Monday, July 8, 2013

Tips on How to Design Websites

Designing websites successfully takes practice and patience, but with the right motivation, anyone can learn to be good at it. There's a distinctive process to designing a website, a number of hard-and-fast rules to follow, and you'll need to know web programming languages. The most encouraging thing, however, is that there are a lot of tools at your disposal these days, and most of the best ones are free.

The Site Plan

Before you touch a computer, make sure you know the answers to some of the big questions: What's the point of this website? Who's the audience? Then, write out a site plan: Note down everything you want your site to contain, then organize all those things into a structure: for example, you might have a "news" section, which might have an "entertainment news" subsection.

The rule of thumb is to never have more than seven choices at a time: aim for seven or less main sections, give each of those sections seven or less subsections and so on. Also decide how many layouts your site will need. Most sites have a main template they use for articles but a different template for the homepage.

Preparing Your Workspace

To have a safe space to design and test your site, you'll need to set up a private home server before you buy a domain name and a commercial hosting plan. You can do this for free with the software suite XAMPP. You'll also need a better text editor than Notepad or TextEdit: free programs like Aptana and Notepad++ color-code your code to make it easier to manage.

Finally, you need to know web programming languages. You don't necessarily need to fully understand PHP and SQL, but you should at least be comfortable with HTML and CSS. Check out the tutorials at W3 Schools.

Structuring Your Site

A content management system is a program you install on your site's server that provides a clean user interface for creating new sections, writing new articles, and organizing layouts. It's a must-have for most websites because it does an enormous amount of the legwork and technical stuff for you. There are many free CMSs, and they all approach websites in slightly different ways: WordPress is optimized for blogging, for example, while Joomla! works well for large company sites. For beginners, try CMS Made Simple.
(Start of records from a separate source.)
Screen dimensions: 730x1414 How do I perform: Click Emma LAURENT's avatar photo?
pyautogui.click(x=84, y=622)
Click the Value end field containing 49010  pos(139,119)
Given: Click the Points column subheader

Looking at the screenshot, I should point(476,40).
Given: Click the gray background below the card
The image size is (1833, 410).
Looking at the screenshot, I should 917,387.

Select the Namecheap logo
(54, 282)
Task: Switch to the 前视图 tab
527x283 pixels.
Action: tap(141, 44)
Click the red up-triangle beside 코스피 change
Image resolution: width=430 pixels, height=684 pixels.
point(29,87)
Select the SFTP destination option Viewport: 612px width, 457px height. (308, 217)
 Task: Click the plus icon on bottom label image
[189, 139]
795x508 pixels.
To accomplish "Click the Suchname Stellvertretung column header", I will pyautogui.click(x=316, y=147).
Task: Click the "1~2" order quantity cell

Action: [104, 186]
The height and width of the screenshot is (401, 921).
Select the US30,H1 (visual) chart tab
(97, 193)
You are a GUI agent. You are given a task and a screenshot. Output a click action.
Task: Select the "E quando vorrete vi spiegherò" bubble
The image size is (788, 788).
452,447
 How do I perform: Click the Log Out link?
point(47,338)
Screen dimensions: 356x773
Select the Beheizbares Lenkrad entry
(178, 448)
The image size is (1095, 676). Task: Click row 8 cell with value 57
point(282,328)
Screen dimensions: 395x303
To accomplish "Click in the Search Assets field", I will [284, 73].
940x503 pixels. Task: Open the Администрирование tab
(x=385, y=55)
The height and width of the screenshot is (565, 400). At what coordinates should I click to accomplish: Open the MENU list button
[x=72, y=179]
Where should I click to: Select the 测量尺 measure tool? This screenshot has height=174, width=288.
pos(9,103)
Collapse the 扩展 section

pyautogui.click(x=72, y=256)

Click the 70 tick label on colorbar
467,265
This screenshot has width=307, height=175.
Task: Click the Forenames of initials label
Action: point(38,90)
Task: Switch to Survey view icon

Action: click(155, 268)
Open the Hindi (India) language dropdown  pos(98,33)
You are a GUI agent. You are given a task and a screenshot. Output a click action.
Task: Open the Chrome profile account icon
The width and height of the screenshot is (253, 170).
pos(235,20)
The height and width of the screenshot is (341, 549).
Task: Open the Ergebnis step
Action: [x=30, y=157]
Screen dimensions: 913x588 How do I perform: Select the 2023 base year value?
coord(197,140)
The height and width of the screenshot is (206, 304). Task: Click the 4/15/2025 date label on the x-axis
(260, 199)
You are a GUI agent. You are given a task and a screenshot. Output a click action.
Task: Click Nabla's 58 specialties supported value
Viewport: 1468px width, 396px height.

Each CMS has a set of pre-existing design templates (or "layouts" or "themes") at your disposal. You have three choices: revise your own layout plans to fit a pre-existing template, choose a template to use as a "base" and then alter it to fit your own style, or create a template of your own. When you're just starting, option two is probably your best bet as it'll give you an idea of how the templates are organized.

Design Tips

The most important advice is to keep things simple: make sure your website's navigation system is clear, your text is readable, your graphics aren't obnoxious, and every page is linked to from somewhere else. Clarity is more important than anything else.

Styling text is an important but oft-overlooked step for beginning web designers. In the CSS file, if you increase the "line-height" attribute and make the text dark gray instead of black, you'll discover that words have suddenly become more pleasant to read. Another reliable tip is to make the font of your articles a sans-serif font (such as Arial or Verdana) and the headings of your articles a serif font (fonts with little lines on the ends of their letters, such as Times New Roman or Georgia).

For graphics, backgrounds and borders, use lots of shades of the same color. Instead of a solid blue background, for example, create a gradient between a dark shade of blue and a slightly darker shade of blue (using an image editor like Photoshop or Gimp); this can give sites a subtle professional sheen. Likewise, if you had a blue box on your site with a background color code of #222299, for example, don't make the border black. Make it something only slightly darker, like #111188.

Finally, take cues from your audience. A site for a large corporation is likely not going to have lots of pinks and neon yellows, but a modern art site might. And while a programming blog might get away with a really small font, an entertainment site for teenagers will need something that's readable even when you lean way back in your chair. Use common sense and you'll be well on your way.